Extracted text:
▬▬▬▬▬▬▬▬▬▬
Hierarchical nanoporous gold (HNPG) is a uniform network of ligaments with a typical ligament size of 15 – 110 nm and pore size between 5 to 20 nm. This material exhibits unique mechanical properties, e.g. enhanced stiffness and strength in comparison to geometrically similar structures with only one characteristic length scale [1]. However, the materialographic investigation of the HNPG is challenging and requires its accurate reconstruction.   

Focused ion beam (FIB) tomography is a destructive technique used to collect three-dimensional (3D) structural information at a resolution of a few nanometers. For FIB tomography, a material sample is degraded by layer-wise milling. After removing each layer, the new surface is imaged by a scanning electron microscope (SEM), providing a consecutive series of cross-sectional images of the HNPG structure.  

For nanoporous materials, the reconstruction of the 3D microstructure of the material, from the information collected during FIB tomography, is impaired by the so-called shine-through effect. This effect prevents a unique mapping between voxel intensity values and material phase (e.g., solid or void) and often substantially reduces the accuracy of conventional methods for image segmentation.  

In this poster, we demonstrate the use of machine learning-based algorithms for the 3D reconstruction of HNPG. A significant bottleneck in using machine-learning models is the availability of sufficient training data. To overcome this, we present an approach to generate synthetic training data in the form of FIB-SEM images generated by Monte Carlo simulations [2]. We show that machine learning-based methods enhance the segmentation performance significantly. 

References 

[1] S. Shi, et al., Science, 2021, 371, 1026-1033. 

[2] Sardhara, et al., Frontiers in Materials, 2022
▬▬▬▬▬▬▬▬▬▬
Dataset records:
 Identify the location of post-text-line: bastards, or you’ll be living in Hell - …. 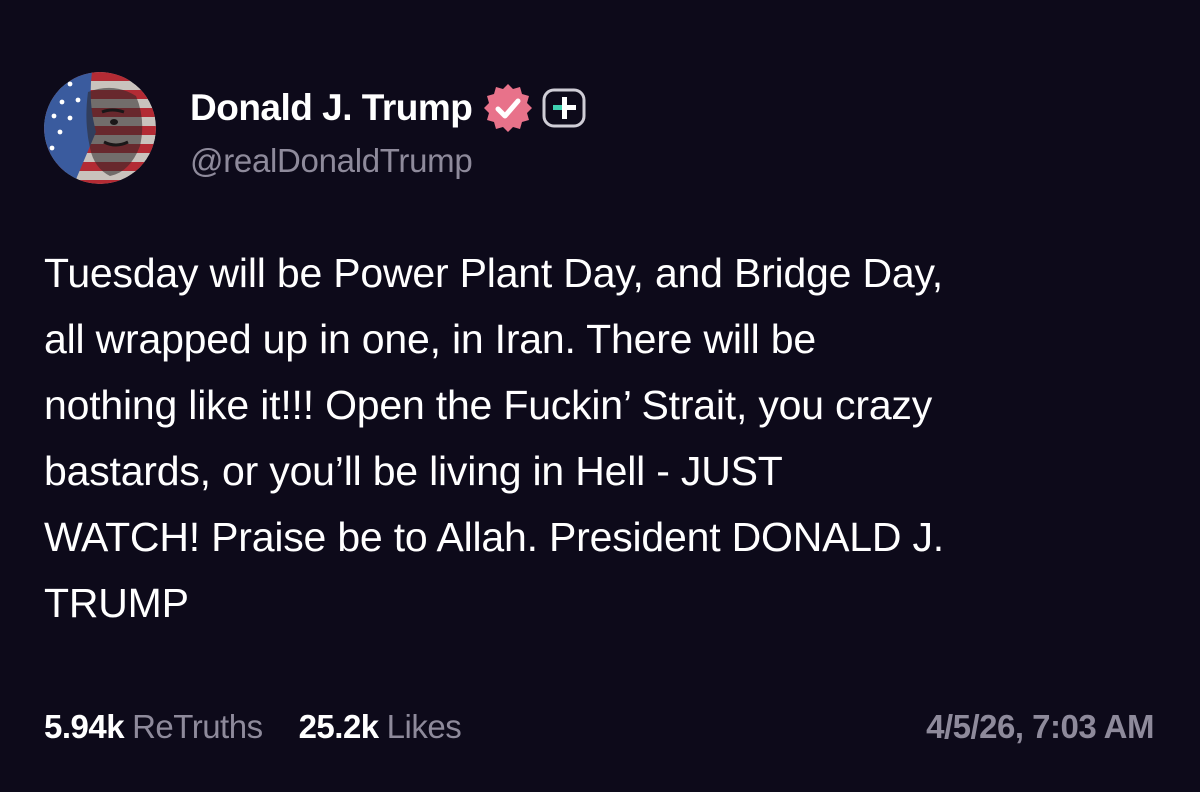
(414, 471).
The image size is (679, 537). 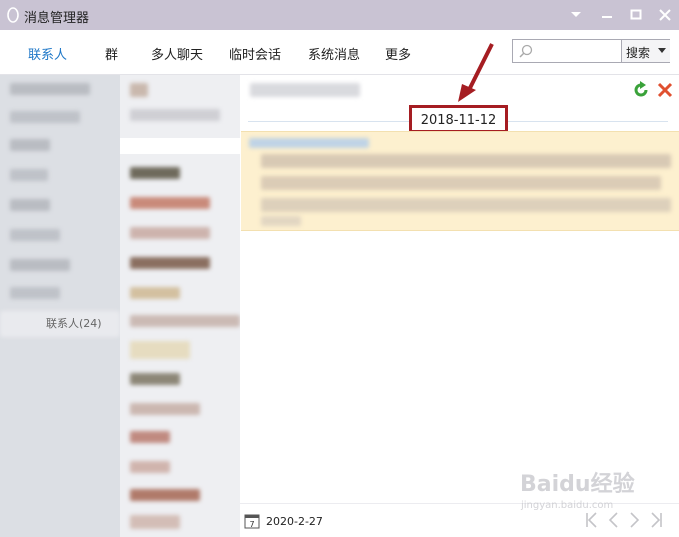 I want to click on minimize-icon, so click(x=607, y=17).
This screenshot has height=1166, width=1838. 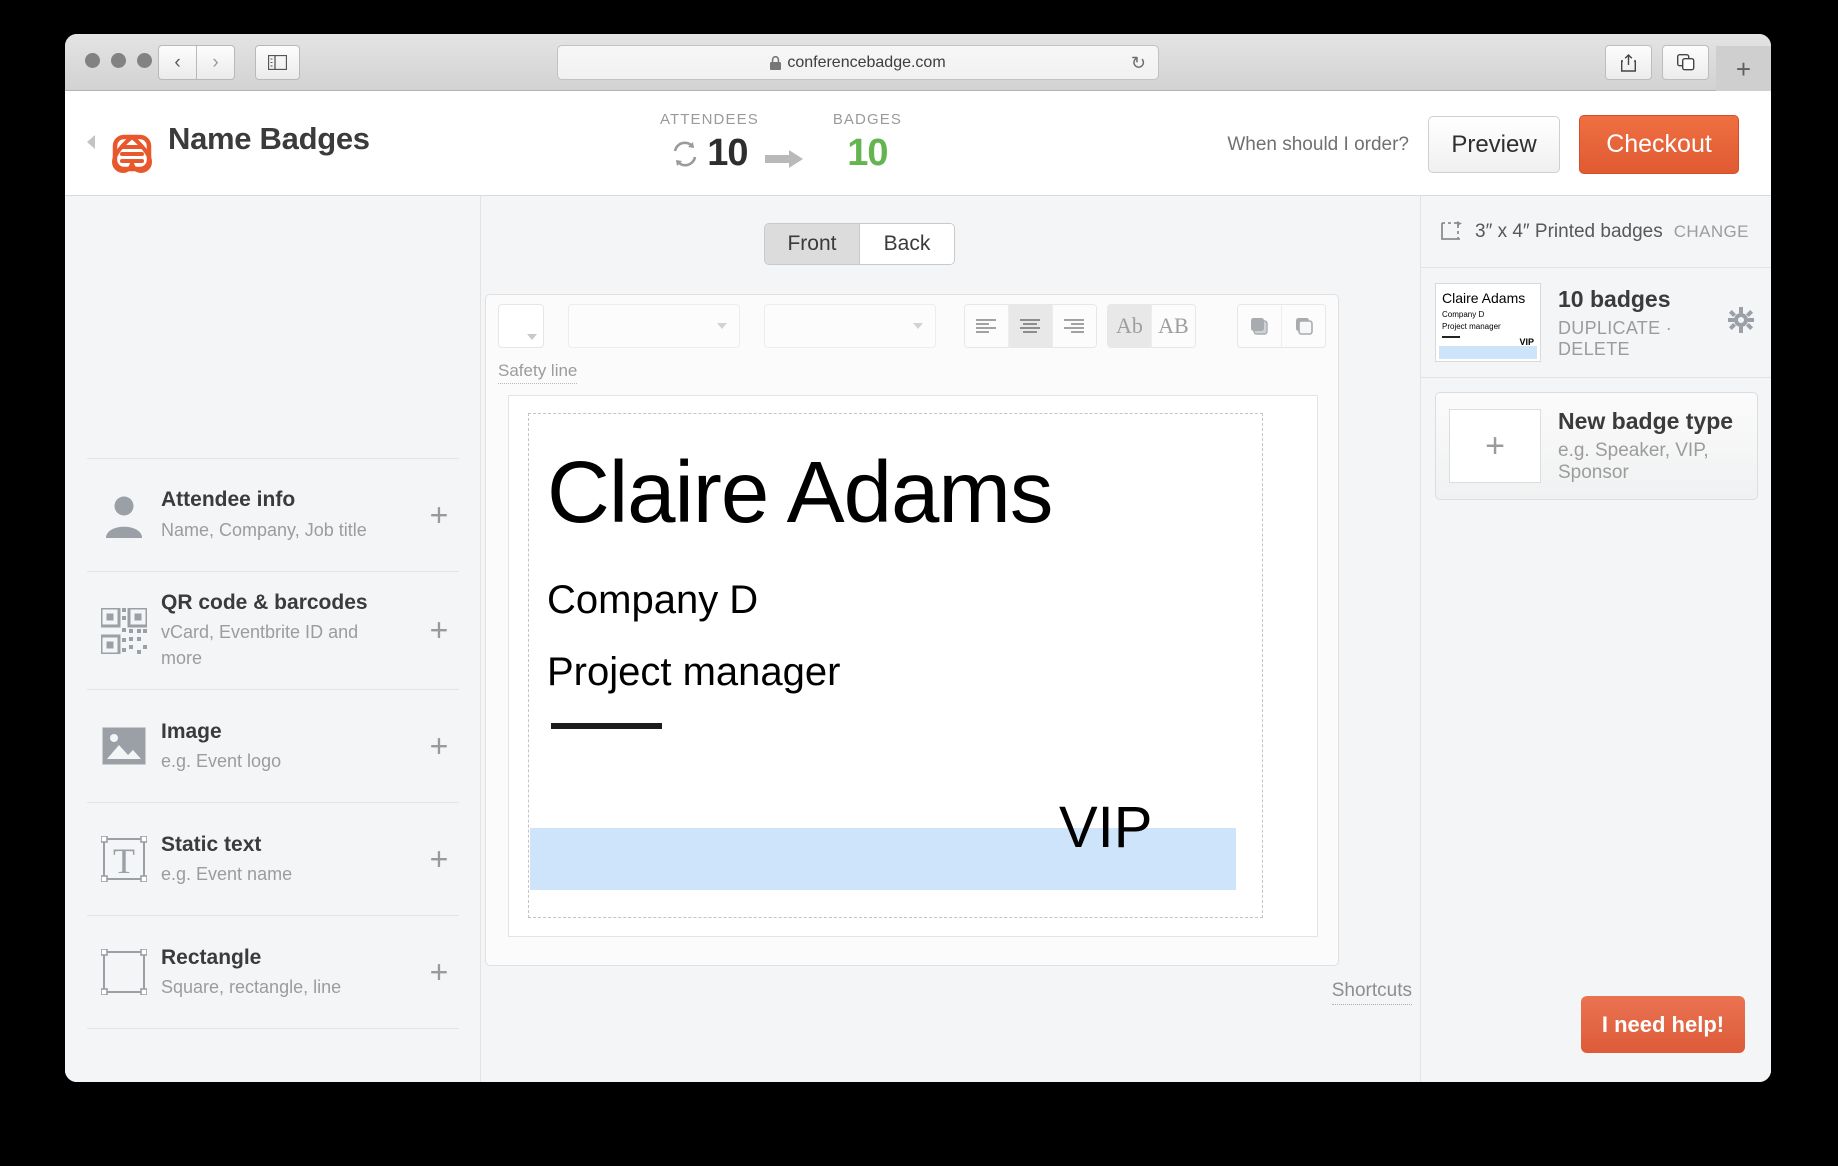 What do you see at coordinates (439, 972) in the screenshot?
I see `add-rectangle-button: +` at bounding box center [439, 972].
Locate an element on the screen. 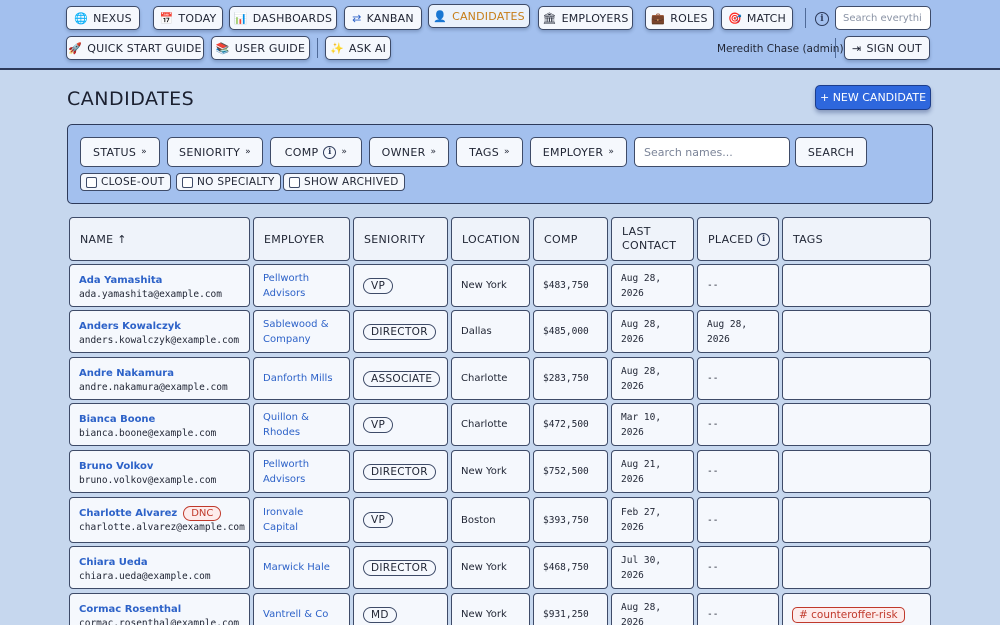 This screenshot has width=1000, height=625. nav-user-guide-label: USER GUIDE is located at coordinates (270, 48).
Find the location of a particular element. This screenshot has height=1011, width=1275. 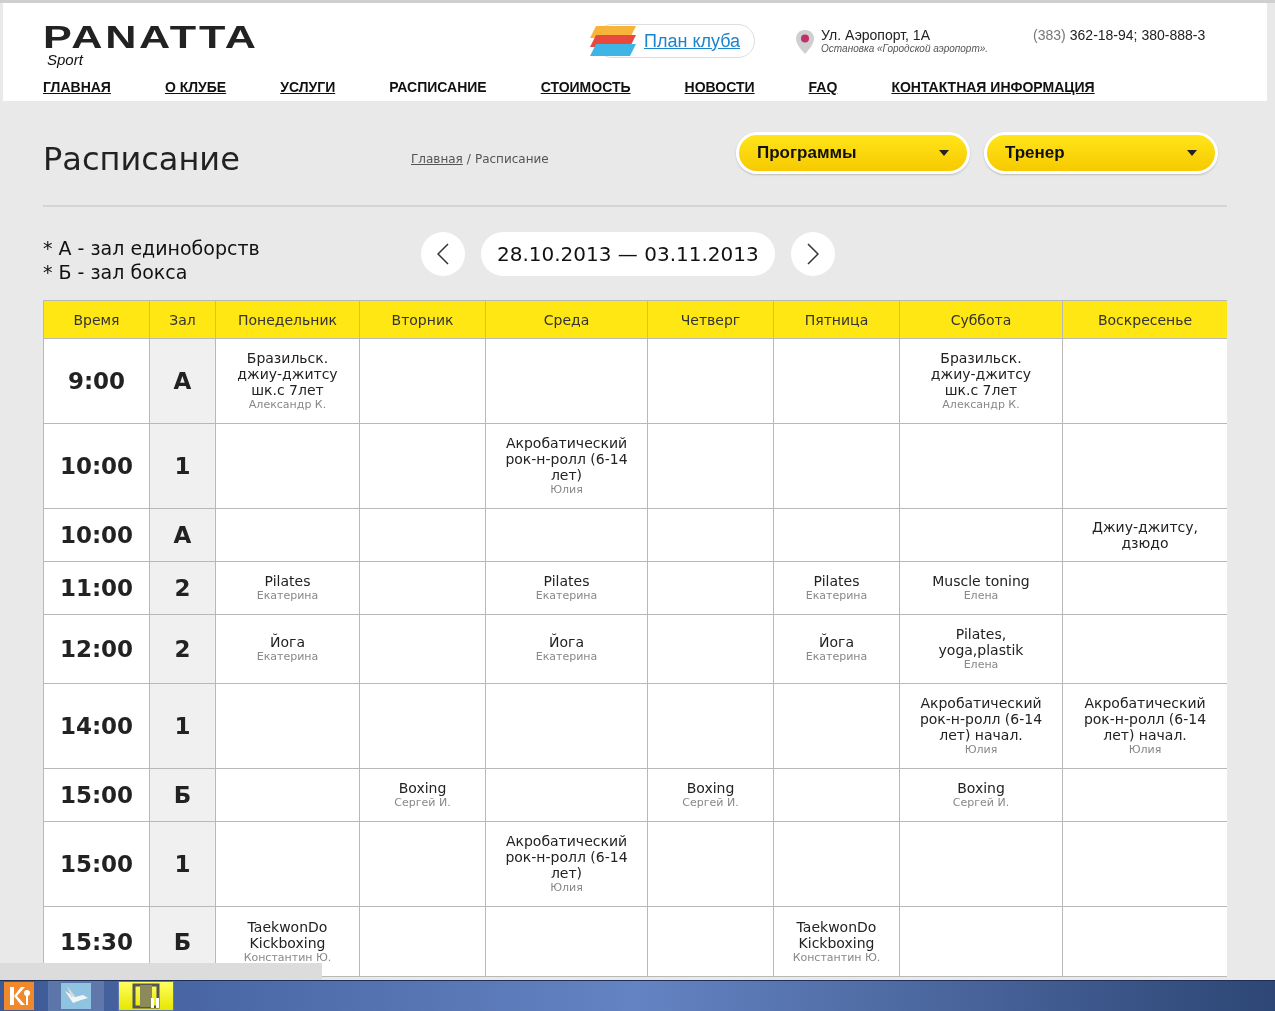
▬▬▬▬▬▬▬▬▬▬
Exercise prompt:
Give each abbreviation that the nanoporous gold text spells out in full, along with its full form.

Answer section:
HNPG: hierarchical nanoporous gold
FIB: focused ion beam
3D: three-dimensional
SEM: scanning electron microscope